Brewers' Garza endures ugly outing
JUL 19, 2014 11:59p ET
By the time the first inning was over Saturday night, the Milwaukee Brewers had already pulled their starting pitcher and were in a 5-0 hole to one of the best pitching teams in baseball.
"He didn't throw the ball that bad," Brewers manager Ron Roenicke said. "It's a shame. He made good pitches and they did a good job of fouling them off. They did a good job of reaching out and putting the ball in play. One ball was hit hard and that was the eighth hitter (Wilson) Ramos. That was the only hard-hit ball of the inning, and I have to take him out in the first inning."
Denard Span led off bottom of the first with a single on the seventh pitch of his at-bat, but Garza responded by striking out Anthony Rendon on three pitches. The next six batters would reach, starting with a double by Jayson Werth and a walk to Adam LaRoche.

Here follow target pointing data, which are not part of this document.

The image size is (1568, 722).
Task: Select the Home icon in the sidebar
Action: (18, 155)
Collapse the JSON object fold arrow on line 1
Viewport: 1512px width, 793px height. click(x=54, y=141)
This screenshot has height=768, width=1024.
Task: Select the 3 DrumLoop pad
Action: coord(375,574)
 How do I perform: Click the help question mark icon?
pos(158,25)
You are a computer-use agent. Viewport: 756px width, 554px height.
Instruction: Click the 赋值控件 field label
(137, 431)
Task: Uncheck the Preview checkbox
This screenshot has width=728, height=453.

Ryan Zimmerman put the Nationals up 2-0 with a two-run single back up the middle before Garza walked Bryce Harper to again load the bases. An infield single by Ian Desmond and a single to center by Ramos made it 5-0 and chased Garza after just one-third of an inning.

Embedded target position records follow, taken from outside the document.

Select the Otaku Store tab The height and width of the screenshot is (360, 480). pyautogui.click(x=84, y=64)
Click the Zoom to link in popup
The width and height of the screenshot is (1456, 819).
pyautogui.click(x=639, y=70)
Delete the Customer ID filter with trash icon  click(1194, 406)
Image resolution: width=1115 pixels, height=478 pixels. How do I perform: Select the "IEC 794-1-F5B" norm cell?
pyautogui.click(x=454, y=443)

At 42 pitches with just one out, Roenicke pullled Garza with his pitch count spiraling out of control for a single inning.
"We were going to get up to 50 pitches and none of us are comfortable with him going 50 in one inning," Roenicke said. "When you get to 40 it kind of gets shaky. We couldn't let him get to 50."
Not only was this the shortest start of Garza's career, it marked the first time a Brewers starting pitcher had lasted one-third of an inning or fewer since Zack Greinke was ejected in the first inning of a game in Houston on July 7, 2012. The last time it happened for the Brewers without an injury or ejection was back in May of 2010 when the Twins scored seven runs off right-hander Dave Bush in one-third of an inning.
Garza is the fifth starter in baseball this season to record just one out with only one of the previous four being shortened due to injury.
"There were some ugly hits there," Roenicke said. "But saying that, they fouled off a lot of tough pitches that were good pitches and they put the ball in play. When you put it in play with two strikes anything can happen. They did a good job with that."
Helping to save the bullpen after the short start, right-hander Marco Estrada worked 5 2/3 innings of relief, allowing three earned runs. However, Milwaukee's offense didn't have much to show offensively against Tanner Roark and the Nationals bullpen.
The Brewers' runs came when one scored on a throwing error and then a two-run blast from Ryan Braun when the game was out of reach.
Scooter exits: Brewers second baseman Scooter Gennett was removed from the game in the top of the eighth inning due to tightness in his leg.
"We knew it was tight in the second or third inning," Roenicke said. "We kind of watched him. I thought if there were a time in the game where I could get him out of there I would get him out of there."
Roenicke was planning on hitting Rickie Weeks for Gennett, but Weeks couldn't find his batting helmet in time. That meant reserve catcher Martin Maldonado had to hit for Gennett, while Weeks entered the game defensively at second base in the bottom of the eighth.